**What you are asked to do**
With the pictures omitted, set down exactly the lines from the one that contains "Task: Open the Editor from the toolbar" through the last line of the data.

Stored items
◆ ◆ ◆

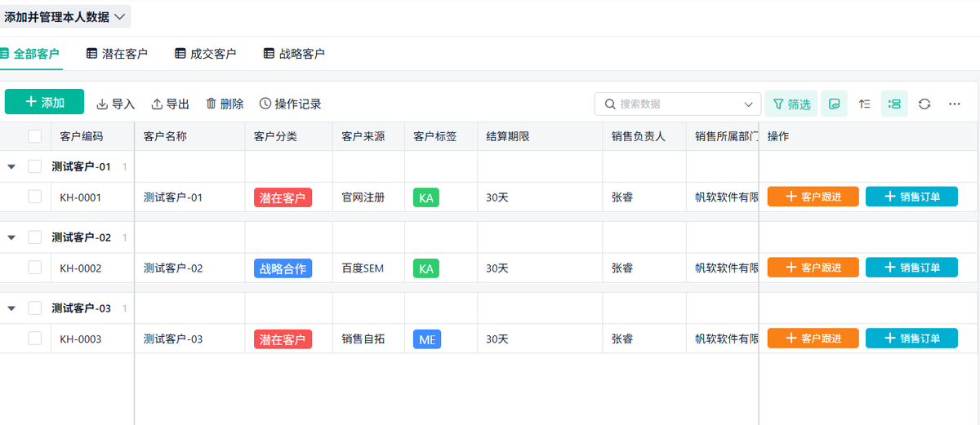Image resolution: width=980 pixels, height=425 pixels.
Task: Switch to the 战略客户 tab
Action: (294, 54)
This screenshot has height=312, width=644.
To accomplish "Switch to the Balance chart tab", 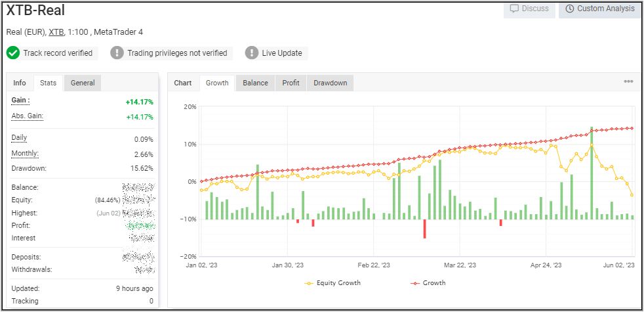I will 255,83.
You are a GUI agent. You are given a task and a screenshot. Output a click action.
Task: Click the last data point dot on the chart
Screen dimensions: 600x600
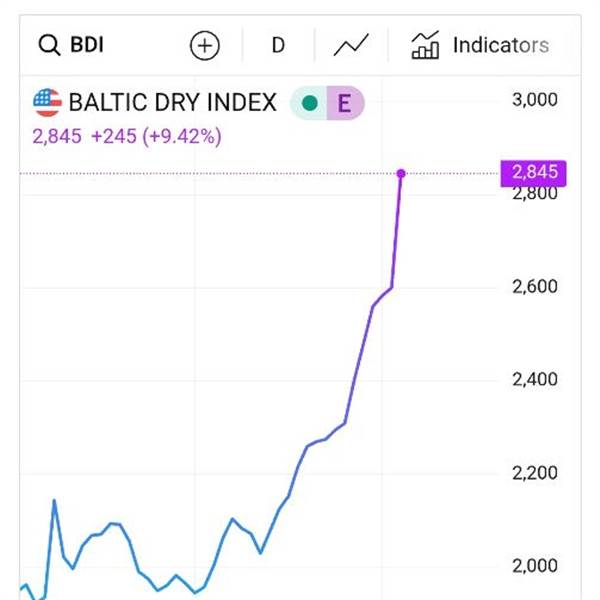point(401,174)
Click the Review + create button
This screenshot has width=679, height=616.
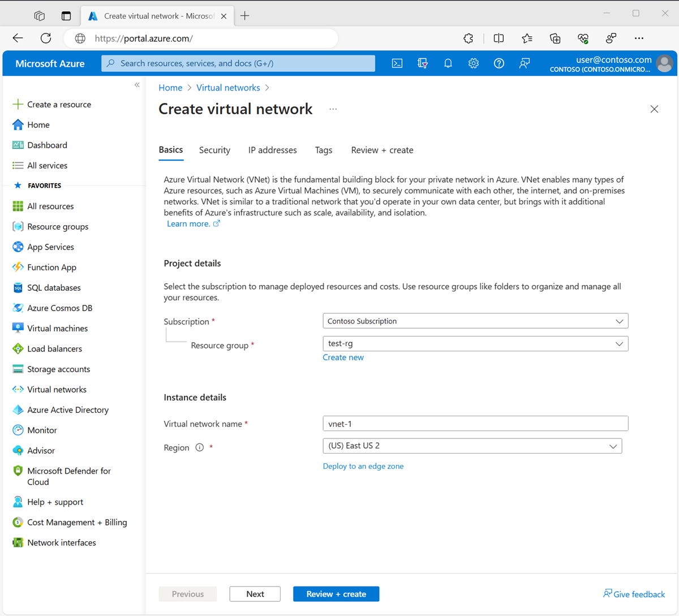tap(336, 593)
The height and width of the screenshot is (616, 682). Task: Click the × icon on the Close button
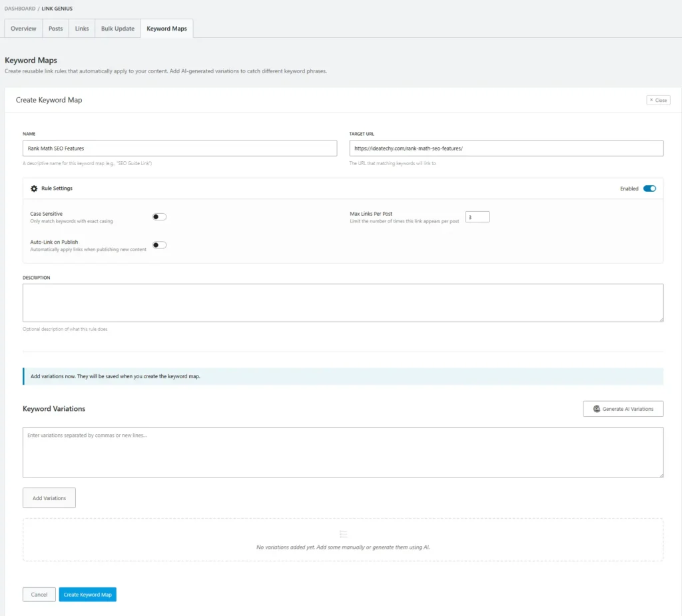coord(652,99)
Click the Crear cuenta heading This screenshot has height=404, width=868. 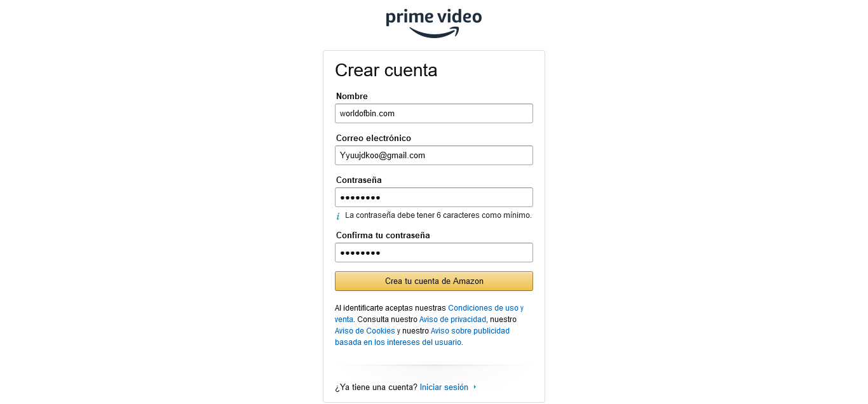(386, 71)
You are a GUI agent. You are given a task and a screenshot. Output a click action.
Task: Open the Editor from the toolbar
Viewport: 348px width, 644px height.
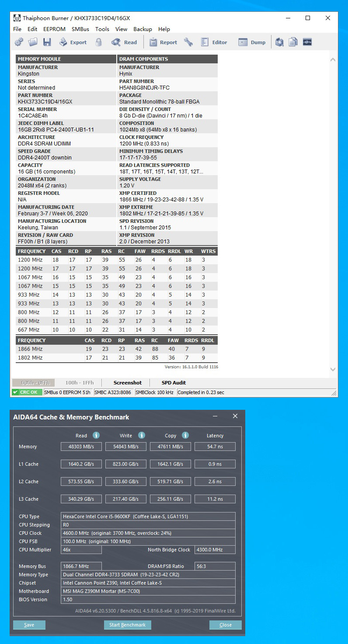click(214, 42)
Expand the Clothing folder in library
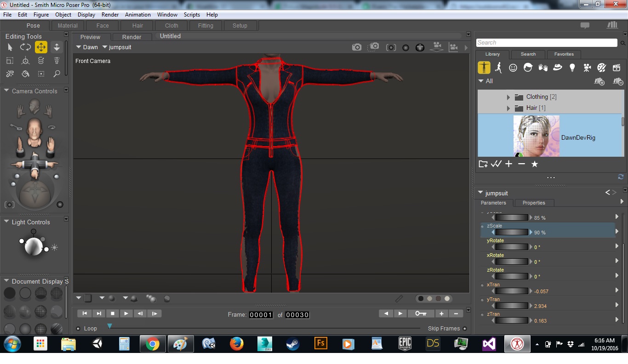 tap(508, 97)
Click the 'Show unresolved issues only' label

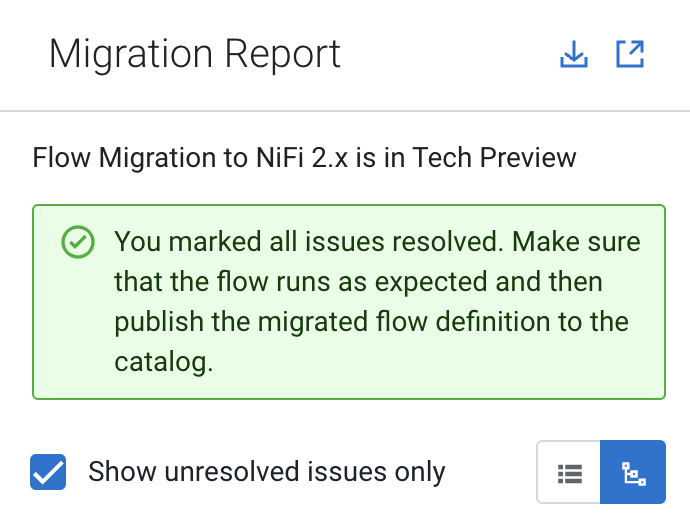click(x=266, y=472)
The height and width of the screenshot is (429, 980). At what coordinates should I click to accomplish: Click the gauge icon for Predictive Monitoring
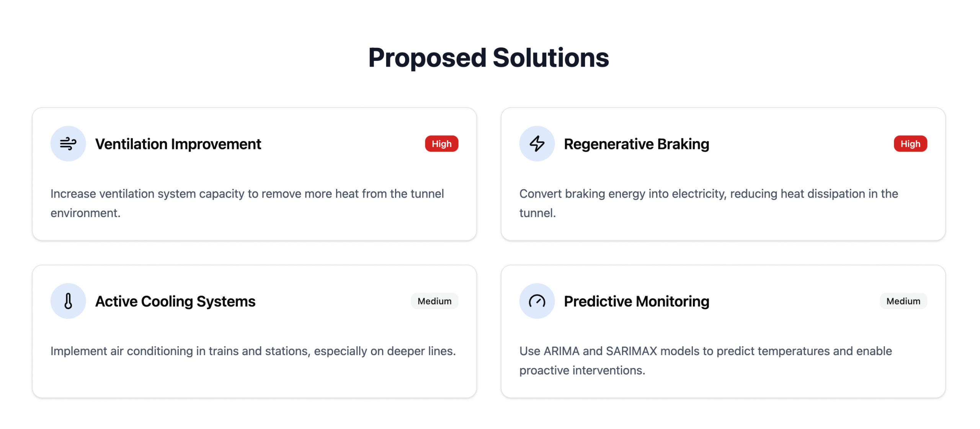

◆ ◆ ◆

**Written solution**
Task: Open the Editor from the toolbar
Viewport: 348px width, 644px height.
click(214, 42)
Expand the Clothing folder in library
 tap(508, 97)
Click the 'Show unresolved issues only' label

click(x=266, y=472)
The height and width of the screenshot is (429, 980). At what coordinates should I click to accomplish: Click the gauge icon for Predictive Monitoring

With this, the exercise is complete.